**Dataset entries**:
☆ ☆ ☆ ☆ ☆ ☆ ☆
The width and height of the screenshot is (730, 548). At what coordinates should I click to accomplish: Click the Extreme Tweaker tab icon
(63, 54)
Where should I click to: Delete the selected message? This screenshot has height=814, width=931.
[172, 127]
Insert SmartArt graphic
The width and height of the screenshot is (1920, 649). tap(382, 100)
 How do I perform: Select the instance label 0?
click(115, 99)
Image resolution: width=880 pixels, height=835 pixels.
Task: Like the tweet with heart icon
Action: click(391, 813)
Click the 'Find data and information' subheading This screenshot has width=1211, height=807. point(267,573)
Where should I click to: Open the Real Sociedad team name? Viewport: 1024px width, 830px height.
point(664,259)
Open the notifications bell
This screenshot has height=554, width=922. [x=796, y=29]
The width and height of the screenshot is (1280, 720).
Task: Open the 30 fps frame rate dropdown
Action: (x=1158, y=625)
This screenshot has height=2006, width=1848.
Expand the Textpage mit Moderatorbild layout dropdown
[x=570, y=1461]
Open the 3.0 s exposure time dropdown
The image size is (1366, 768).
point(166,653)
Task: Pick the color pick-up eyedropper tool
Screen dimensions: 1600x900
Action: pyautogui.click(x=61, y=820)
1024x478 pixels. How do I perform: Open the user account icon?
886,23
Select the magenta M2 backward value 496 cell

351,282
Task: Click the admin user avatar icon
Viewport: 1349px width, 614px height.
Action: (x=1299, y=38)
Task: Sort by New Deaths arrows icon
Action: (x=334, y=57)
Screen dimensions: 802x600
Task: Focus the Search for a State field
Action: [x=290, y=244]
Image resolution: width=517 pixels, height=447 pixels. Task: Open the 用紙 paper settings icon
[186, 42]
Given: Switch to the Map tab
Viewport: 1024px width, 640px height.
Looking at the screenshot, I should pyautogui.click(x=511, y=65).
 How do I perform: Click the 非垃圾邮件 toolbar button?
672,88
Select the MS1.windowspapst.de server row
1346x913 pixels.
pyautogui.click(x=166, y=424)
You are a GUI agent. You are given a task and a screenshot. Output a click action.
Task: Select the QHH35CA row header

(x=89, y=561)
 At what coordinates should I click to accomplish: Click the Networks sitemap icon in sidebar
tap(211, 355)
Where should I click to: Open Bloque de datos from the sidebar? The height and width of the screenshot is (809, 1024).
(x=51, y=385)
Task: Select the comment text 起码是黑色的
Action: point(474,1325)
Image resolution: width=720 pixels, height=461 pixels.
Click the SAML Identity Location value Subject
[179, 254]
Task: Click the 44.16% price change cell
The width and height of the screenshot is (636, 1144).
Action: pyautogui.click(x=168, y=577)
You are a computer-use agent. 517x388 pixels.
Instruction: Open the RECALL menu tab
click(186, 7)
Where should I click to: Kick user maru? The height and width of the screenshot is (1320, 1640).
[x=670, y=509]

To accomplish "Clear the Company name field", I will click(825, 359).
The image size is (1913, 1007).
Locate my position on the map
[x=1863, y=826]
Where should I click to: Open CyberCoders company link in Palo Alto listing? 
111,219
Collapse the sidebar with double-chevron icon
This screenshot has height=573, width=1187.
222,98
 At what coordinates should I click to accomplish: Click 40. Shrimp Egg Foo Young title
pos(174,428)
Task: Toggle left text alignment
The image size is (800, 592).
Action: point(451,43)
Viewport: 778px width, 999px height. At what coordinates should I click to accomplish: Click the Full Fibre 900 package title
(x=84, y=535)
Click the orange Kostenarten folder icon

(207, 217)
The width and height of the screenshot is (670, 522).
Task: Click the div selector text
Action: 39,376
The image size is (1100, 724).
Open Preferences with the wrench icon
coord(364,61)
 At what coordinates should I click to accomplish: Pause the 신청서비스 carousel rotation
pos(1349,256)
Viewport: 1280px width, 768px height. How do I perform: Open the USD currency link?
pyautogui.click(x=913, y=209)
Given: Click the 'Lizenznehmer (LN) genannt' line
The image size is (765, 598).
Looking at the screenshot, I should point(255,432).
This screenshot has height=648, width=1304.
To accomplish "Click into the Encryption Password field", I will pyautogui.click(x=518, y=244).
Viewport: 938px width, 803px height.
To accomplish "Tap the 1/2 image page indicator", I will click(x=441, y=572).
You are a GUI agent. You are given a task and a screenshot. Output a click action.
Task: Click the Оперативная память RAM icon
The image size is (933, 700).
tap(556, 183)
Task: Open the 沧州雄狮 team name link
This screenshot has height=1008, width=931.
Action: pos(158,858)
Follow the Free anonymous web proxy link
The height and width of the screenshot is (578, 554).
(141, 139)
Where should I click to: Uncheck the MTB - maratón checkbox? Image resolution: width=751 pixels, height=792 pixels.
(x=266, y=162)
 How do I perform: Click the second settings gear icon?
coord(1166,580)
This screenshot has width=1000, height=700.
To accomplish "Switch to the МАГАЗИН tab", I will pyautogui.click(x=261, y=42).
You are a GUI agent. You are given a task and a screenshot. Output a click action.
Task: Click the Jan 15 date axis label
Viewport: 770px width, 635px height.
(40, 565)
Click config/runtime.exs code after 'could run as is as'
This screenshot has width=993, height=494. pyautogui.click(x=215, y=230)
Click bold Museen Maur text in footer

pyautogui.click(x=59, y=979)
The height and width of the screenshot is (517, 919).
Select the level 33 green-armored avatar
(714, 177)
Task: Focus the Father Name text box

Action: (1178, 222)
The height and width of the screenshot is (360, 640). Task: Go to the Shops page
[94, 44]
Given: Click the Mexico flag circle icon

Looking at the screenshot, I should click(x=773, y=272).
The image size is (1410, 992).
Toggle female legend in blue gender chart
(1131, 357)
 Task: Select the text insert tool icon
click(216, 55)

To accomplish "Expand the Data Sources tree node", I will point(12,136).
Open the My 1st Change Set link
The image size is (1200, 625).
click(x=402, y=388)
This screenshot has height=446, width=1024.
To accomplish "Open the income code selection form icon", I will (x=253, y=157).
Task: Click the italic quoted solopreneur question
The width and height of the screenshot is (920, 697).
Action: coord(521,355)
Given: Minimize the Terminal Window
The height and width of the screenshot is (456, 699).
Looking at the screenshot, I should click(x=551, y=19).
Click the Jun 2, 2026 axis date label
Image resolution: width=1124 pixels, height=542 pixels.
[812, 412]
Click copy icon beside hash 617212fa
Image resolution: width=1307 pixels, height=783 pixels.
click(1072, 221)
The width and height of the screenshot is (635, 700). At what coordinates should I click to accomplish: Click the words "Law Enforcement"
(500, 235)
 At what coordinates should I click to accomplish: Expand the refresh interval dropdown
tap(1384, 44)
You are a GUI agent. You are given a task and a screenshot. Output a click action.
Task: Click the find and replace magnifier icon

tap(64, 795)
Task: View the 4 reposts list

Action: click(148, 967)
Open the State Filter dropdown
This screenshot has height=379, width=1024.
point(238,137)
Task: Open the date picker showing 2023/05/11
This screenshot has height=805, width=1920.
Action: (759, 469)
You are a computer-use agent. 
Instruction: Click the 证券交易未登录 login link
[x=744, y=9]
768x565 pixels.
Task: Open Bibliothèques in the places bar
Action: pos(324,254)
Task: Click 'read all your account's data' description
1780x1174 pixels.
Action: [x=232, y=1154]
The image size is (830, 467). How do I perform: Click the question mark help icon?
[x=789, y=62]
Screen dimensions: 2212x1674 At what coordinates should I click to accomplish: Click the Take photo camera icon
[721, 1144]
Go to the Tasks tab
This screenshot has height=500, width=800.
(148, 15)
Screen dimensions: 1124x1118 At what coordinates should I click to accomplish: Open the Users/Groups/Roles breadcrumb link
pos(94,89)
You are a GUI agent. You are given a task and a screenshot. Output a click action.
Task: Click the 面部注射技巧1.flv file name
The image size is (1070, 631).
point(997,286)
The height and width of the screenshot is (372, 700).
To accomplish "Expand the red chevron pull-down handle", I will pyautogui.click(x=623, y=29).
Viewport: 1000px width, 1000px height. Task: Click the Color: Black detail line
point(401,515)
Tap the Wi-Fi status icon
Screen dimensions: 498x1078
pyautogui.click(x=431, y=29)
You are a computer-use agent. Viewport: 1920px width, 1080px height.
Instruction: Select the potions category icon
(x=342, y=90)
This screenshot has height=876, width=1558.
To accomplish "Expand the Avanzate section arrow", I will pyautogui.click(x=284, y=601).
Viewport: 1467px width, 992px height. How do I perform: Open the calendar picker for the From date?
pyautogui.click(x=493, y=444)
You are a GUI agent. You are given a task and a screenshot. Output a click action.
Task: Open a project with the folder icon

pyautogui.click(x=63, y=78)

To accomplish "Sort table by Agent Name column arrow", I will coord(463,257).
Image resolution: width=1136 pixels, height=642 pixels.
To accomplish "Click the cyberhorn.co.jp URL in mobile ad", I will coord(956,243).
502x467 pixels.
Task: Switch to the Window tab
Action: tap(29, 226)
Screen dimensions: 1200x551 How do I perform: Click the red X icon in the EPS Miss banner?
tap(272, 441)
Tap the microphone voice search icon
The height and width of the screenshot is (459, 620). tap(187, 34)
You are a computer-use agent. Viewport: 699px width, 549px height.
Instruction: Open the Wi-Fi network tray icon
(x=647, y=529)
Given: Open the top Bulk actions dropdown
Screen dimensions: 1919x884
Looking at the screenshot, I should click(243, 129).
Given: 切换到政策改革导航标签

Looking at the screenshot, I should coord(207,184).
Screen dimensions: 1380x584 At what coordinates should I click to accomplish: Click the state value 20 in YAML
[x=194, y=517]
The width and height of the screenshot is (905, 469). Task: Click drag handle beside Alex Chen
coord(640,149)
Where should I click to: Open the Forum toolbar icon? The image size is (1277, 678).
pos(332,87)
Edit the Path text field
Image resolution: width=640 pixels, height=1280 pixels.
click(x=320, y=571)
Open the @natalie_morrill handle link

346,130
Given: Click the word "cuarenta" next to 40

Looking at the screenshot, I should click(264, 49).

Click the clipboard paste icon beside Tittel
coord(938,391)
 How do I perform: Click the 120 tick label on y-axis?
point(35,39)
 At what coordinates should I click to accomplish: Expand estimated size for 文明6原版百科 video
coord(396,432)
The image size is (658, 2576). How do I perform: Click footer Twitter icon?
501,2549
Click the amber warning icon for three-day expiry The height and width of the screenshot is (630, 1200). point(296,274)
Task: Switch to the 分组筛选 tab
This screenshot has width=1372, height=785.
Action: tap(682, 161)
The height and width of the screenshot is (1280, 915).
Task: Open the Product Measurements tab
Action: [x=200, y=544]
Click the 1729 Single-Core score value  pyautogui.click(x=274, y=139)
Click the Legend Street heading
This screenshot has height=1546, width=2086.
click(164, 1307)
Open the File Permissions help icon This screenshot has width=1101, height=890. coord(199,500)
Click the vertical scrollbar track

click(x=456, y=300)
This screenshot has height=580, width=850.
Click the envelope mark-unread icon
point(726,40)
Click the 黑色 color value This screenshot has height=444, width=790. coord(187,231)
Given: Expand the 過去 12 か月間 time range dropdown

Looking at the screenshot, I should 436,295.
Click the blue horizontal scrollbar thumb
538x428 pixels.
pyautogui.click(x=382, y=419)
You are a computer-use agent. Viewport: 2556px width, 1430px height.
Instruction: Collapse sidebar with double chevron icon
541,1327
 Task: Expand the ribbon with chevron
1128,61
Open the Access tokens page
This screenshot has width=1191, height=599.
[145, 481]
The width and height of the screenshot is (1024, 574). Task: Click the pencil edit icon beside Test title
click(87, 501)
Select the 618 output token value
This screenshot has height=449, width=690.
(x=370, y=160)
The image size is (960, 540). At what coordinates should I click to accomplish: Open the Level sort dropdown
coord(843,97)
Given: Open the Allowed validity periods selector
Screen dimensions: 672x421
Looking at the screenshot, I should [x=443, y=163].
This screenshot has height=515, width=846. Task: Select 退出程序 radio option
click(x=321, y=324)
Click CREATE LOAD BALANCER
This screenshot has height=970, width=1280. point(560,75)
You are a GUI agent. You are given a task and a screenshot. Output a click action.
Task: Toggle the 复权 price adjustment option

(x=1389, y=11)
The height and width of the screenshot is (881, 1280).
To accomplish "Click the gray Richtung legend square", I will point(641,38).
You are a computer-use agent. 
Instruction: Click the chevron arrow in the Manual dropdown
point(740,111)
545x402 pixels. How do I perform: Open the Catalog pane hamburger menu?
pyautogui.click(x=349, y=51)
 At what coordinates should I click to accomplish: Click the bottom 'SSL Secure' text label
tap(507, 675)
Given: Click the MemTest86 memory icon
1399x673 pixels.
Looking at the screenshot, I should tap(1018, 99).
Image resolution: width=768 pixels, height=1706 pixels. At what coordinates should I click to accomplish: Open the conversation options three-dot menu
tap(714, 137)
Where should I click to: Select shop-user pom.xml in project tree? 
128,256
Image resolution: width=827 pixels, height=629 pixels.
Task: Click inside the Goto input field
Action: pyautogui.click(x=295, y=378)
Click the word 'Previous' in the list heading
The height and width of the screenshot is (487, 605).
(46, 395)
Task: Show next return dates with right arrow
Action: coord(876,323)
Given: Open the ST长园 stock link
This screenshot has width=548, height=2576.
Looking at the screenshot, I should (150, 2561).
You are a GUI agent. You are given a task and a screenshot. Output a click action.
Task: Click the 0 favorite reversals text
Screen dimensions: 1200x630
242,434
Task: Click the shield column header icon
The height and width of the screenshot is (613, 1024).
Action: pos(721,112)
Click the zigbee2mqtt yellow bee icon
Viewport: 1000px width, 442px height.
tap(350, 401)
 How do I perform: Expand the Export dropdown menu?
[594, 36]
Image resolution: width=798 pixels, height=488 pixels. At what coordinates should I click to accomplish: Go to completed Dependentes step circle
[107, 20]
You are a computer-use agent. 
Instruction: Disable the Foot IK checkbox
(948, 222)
☆ ☆ ☆ ☆ ☆ ☆ ☆
Copy every line of the data above, beginning with the first and ending with the line that contains "This screenshot has height=2006, width=1848.", and give nothing more.

**REPLY**:
The width and height of the screenshot is (730, 548). At what coordinates should I click to accomplish: Click the Extreme Tweaker tab icon
(63, 54)
Where should I click to: Delete the selected message? This screenshot has height=814, width=931.
[172, 127]
Insert SmartArt graphic
The width and height of the screenshot is (1920, 649). tap(382, 100)
 How do I perform: Select the instance label 0?
click(115, 99)
Image resolution: width=880 pixels, height=835 pixels.
Task: Like the tweet with heart icon
Action: click(391, 813)
Click the 'Find data and information' subheading This screenshot has width=1211, height=807. point(267,573)
Where should I click to: Open the Real Sociedad team name? Viewport: 1024px width, 830px height.
point(664,259)
Open the notifications bell
This screenshot has height=554, width=922. [x=796, y=29]
The width and height of the screenshot is (1280, 720).
Task: Open the 30 fps frame rate dropdown
Action: (x=1158, y=625)
This screenshot has height=2006, width=1848.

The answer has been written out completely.